CHICAGO " Debate over how to bring broadband data services from the metropolitan network out to the "edge"-or all the way home to the consumer - was the topic on most minds at last week's Supercomm trade show. Engineers gathering here for the annual conference discussed new prospects for unifying the packet-oriented worlds of Ethernet and Internet Protocol with the time-division multiplexed worlds of Sonet and T1/T3 private lines.
Vendors are attacking the problem with Ethernet, Internet and Sonet technologies.

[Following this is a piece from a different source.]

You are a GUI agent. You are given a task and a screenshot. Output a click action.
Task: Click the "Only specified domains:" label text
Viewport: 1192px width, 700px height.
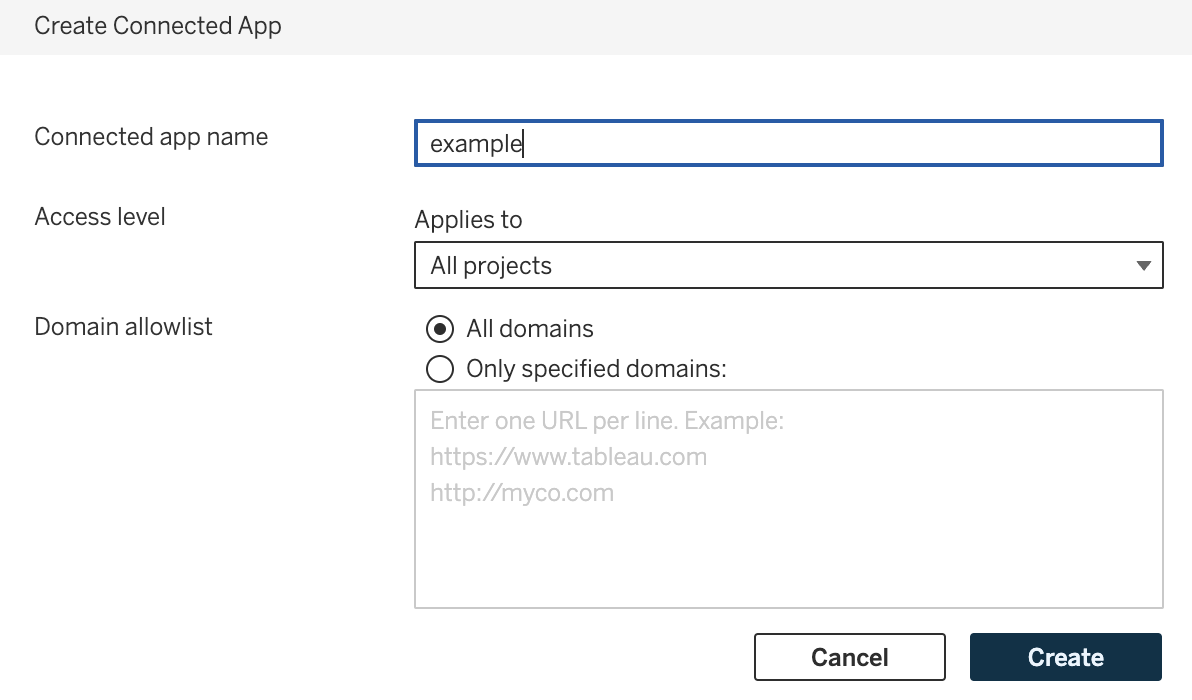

Ethernet now has become the ubiquitous framing method for the enterprise out to metropolitan networks, and is even being applied in some long-haul networks. Traditional Ethernet switch vendors serving corporate markets are selling environmentally hardened versions of their Layer 2 switches to specialized carriers and Internet service providers concentrating on Ethernet traffic in isolation.
Over time, the switches from vendors such as Riverstone Networks and Extreme Networks have added support for advanced routing protocols and queue-based quality-of-service methods, turning the platforms into Layer 3 switches by default and causing many market analysts to refer to the resultant products as routers.
At Layer 3, these OEMs address the second converging market force: the ubiquity of Internet Protocol (IP), particularly in snaring functions from the mainstay telecom protocol of the 1990s, asynchronous transfer mode. ATM was designed to handle low-latency, high-priority traffic such as voice by creating virtual circuit connections that emulated a true time-division multiplexed (TDM) network. By treating data and isochronous traffic as equally partitioned, 53-byte cells, ATM made it easy to carry a mix of traffic types.